At first, some of you felt you were operating on automatic pilot, doing what had to be done. But as time has moved on, as the city has moved out of crisis mode and, many believe, out of recovery mode as well (though some believe you will be in recovery mode forever), the questions about your work get louder. “It's much harder for me now, when I am working with kids and families who are still going through this,” one woman said. “With new patients it is sometimes difficult to listen through that starting process and all the pain they're dealing with, to have to go there all over again.”

Vicarious traumatization, finding yourself traumatized or re-traumatized by your patients' narratives, is a common problem in this work. And it is so much more so when you have shared the trauma. For one young woman, who gave birth to her first baby during the evacuation, hearing about families separated from their children is almost unbearable. “I just don't want to go there,” she says.

Paradoxically—and inevitably—in this work in which we strive to bring a sense of connectedness to our patients, the necessity of maintaining a measure of professionalism can leave us feeling isolated. Forming groups with trusted colleagues, sharing the fears and sadness that this work can entail is crucial.

One therapist reported such a telling anecdote about her worries in returning to work after Katrina that it sounds like a metaphor for everyone's concerns about this work—not just immediately after the storm but right up to the present time. She asked herself, “When people have to scramble over tree limbs and downed power lines to get to my office, how can I provide a space for them that's safe?” This said so much about the extraordinary circumstances in which you were practicing—and continue to practice—in this city, in which to a greater or lesser degree your physical lives have been transformed. And not just yours, but your patients as well. It's not just how was the storm but what is it like coming back, living here, making a decision to stay when every small task for you and for me has taken on so much more freight. In her concern that she literally cannot provide a safe space in which to meet her patients, I also hear this therapist asking, “Am I doing this right? Will I make it worse? My patients know I had to scramble over these same tree limbs to get here. The usual therapeutic boundaries are topsy-turvy. What can I let her know? Do I want her to know it? What if she's doing better than me, or making out better with FEMA? As a therapist I'm supposed to be OK. Am I OK? Am I recovering from the storm or just pretending? What am I bringing into treatment sessions from my own life? Does anyone else feel this way?”

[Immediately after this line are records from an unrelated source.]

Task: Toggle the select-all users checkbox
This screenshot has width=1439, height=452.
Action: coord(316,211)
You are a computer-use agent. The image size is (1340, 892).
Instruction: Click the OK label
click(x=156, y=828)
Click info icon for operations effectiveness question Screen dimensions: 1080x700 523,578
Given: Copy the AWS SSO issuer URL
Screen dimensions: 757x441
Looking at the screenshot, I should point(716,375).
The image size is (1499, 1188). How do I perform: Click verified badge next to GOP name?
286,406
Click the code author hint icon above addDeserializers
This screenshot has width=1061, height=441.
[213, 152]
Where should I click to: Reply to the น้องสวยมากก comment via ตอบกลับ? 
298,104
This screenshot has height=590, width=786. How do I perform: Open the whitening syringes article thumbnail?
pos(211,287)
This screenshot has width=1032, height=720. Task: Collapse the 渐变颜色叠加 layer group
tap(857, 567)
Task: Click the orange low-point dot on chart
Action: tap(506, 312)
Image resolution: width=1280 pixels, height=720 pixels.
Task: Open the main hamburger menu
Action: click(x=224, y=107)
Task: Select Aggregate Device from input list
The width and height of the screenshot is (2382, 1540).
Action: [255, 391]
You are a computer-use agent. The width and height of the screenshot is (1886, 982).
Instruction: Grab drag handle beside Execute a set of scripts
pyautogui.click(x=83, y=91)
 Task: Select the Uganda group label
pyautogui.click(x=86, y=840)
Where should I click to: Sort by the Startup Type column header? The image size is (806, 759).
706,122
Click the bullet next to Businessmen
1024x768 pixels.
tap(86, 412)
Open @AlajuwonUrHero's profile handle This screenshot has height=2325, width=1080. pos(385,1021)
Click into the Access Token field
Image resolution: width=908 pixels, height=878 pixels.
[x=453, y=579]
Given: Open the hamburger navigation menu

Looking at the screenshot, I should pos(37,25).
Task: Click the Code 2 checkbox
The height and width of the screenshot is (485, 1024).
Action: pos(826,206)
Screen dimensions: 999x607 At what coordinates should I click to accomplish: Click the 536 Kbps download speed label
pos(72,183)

I want to finish this talk by going back to the McCarthy novel I referred to earlier, The Road, because despite the explicit despair about human nature that it contains, there is another message to be taken from the awful postapocalyptic world McCarthy is describing: that is, the father's love for his son and the son's love for his father. This sustained each of them, and when the father couldn't go on, there was another family who could take over. Out of the horror, what is sustaining and leaves the battered reader with a fragile sense of hope at the end of this novel is the love between the father and son, and the promise that there will be a community to give comfort and protection to the little boy. You continue to do this every day. Seeing your patients, offering continuity, helping them reach out to others, asking yourselves “When I have shared so much hopelessness with my patients, how do I address it with them? How do I take care of myself? How do I reach out to colleagues? How do I attempt to restore a realistic sense of hope in the face of this knowledge?”

I wish there were clear cut answers, but coming together to ask the questions must be the first step.